> AIM OF THE TASK
Pictures do not belong in the output. Reproduce exactly the lines from the start of the records through the line with "Open the Board index breadcrumb link".
*** TASK MATERIAL ***
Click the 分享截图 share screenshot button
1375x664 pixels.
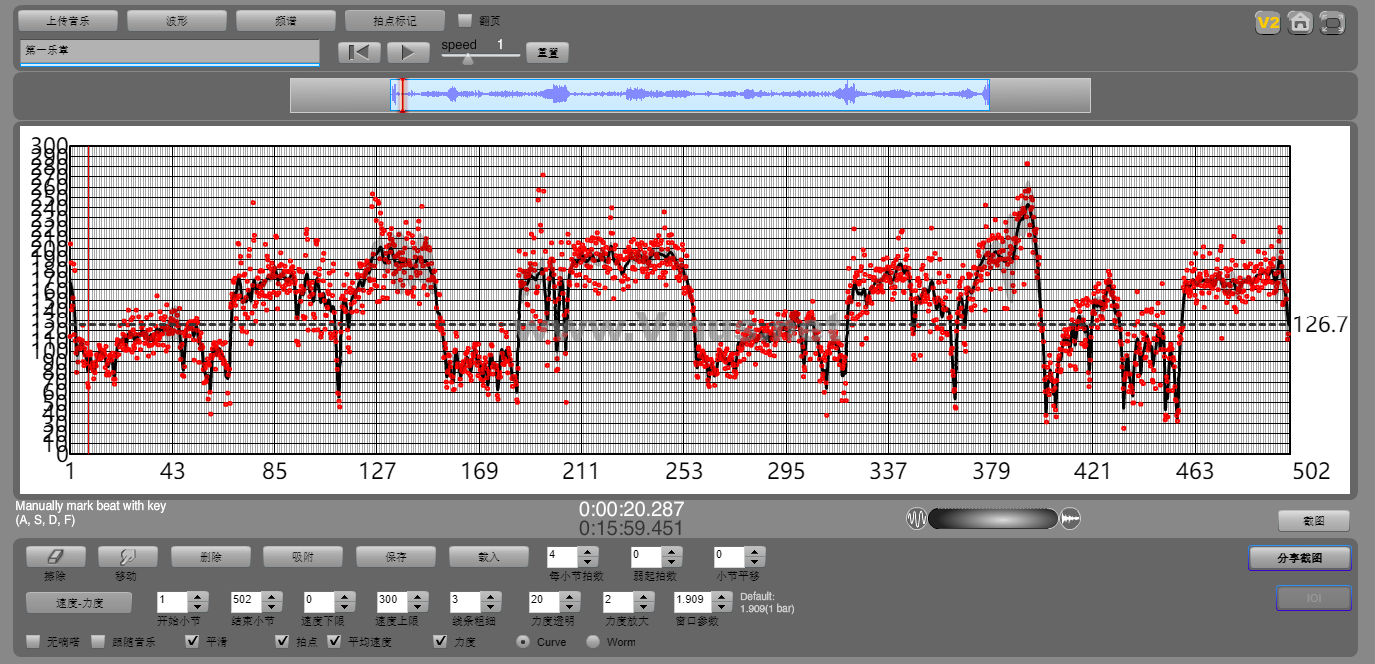(x=1299, y=558)
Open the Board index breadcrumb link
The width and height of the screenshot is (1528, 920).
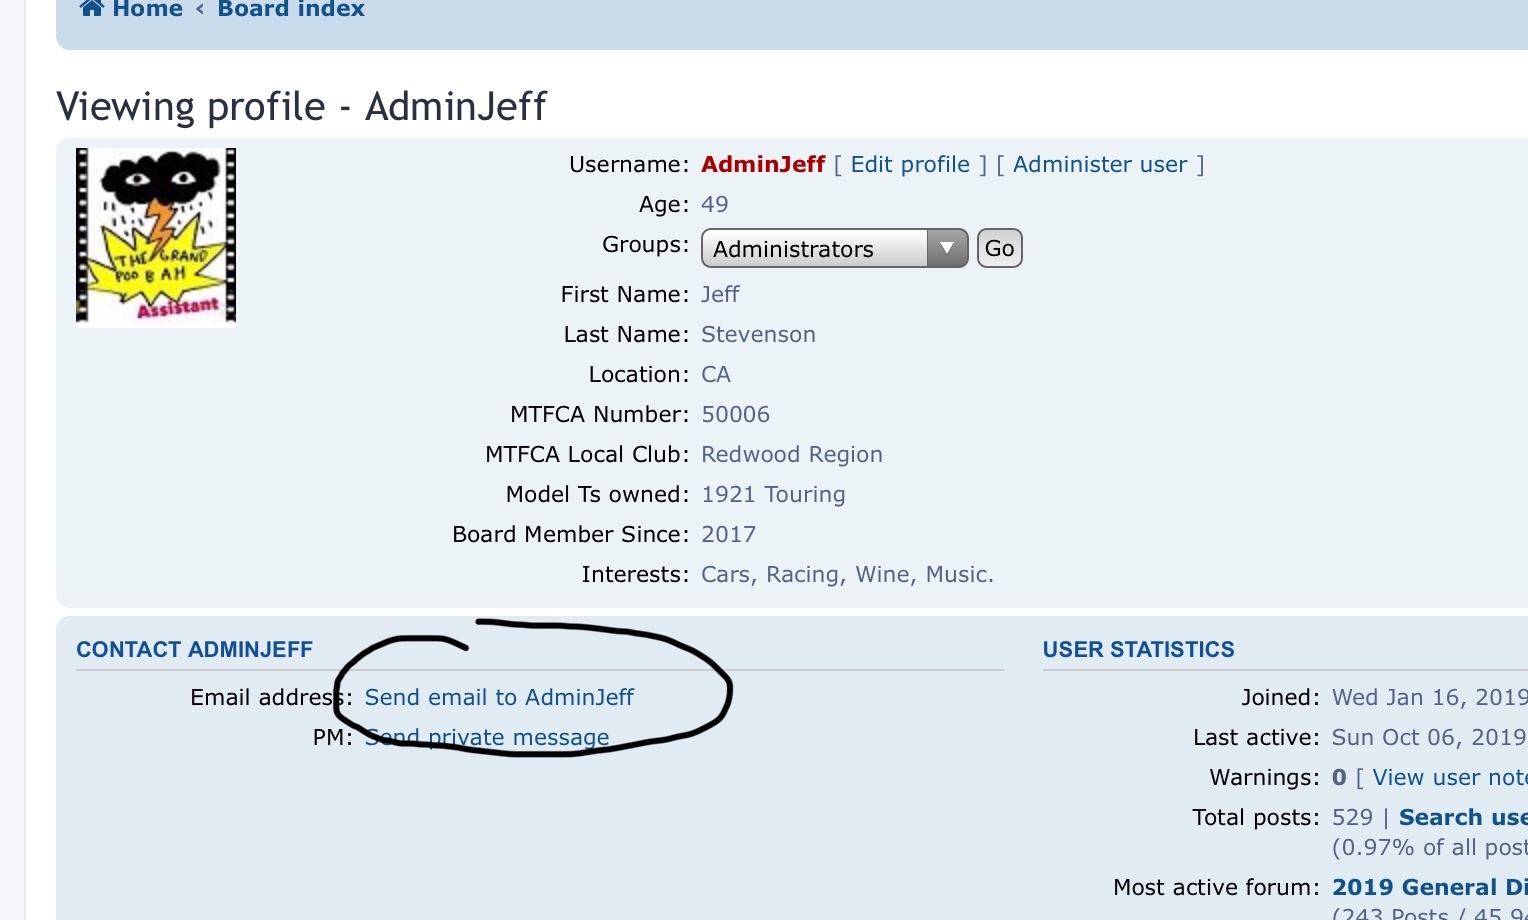click(291, 9)
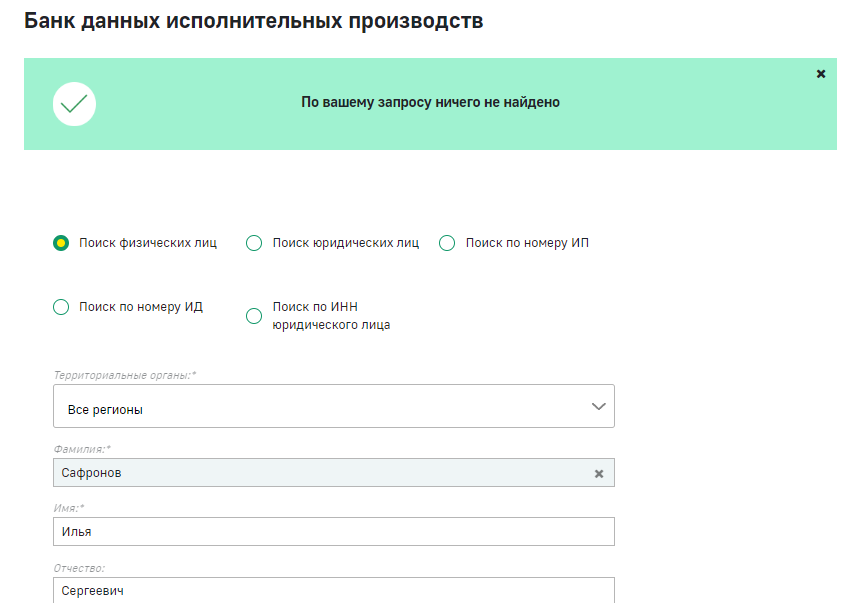This screenshot has width=859, height=603.
Task: Clear the Сафронов surname using the × icon
Action: tap(601, 472)
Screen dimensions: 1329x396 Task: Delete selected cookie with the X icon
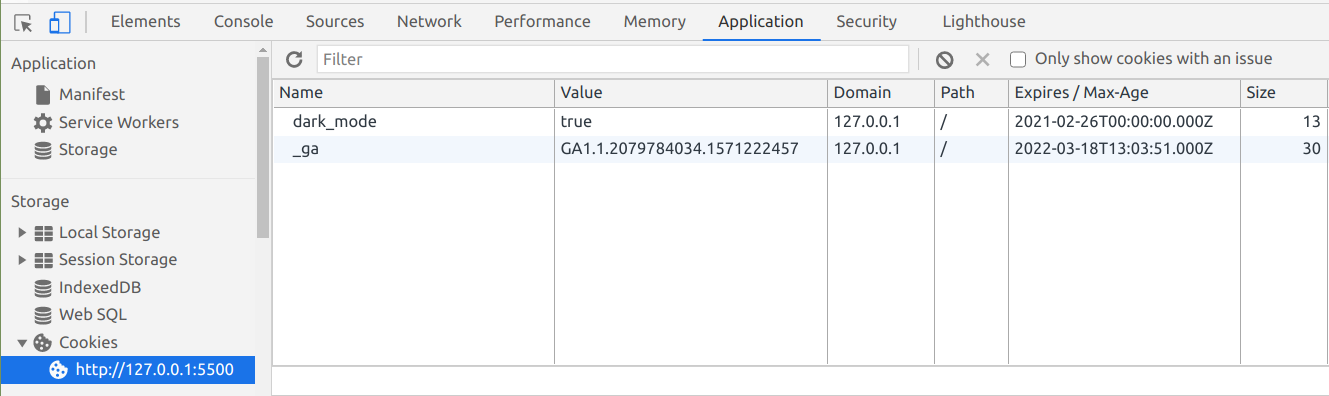[982, 60]
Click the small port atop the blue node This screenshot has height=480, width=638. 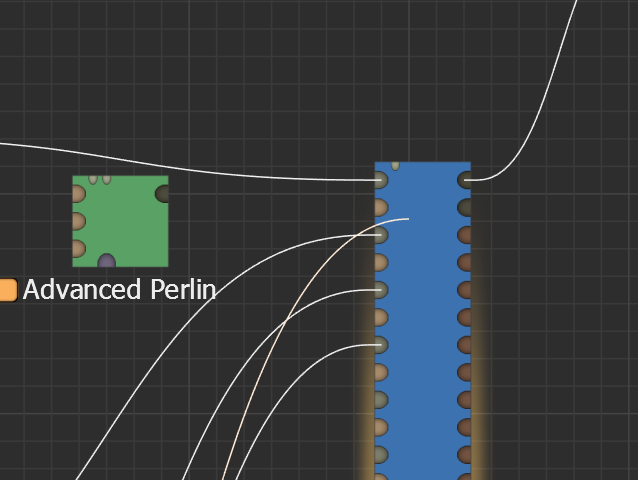[x=395, y=165]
*** End of TASK MATERIAL ***
> RESULT OF THE TASK
Click the 分享截图 share screenshot button
1375x664 pixels.
(x=1299, y=558)
Open the Board index breadcrumb link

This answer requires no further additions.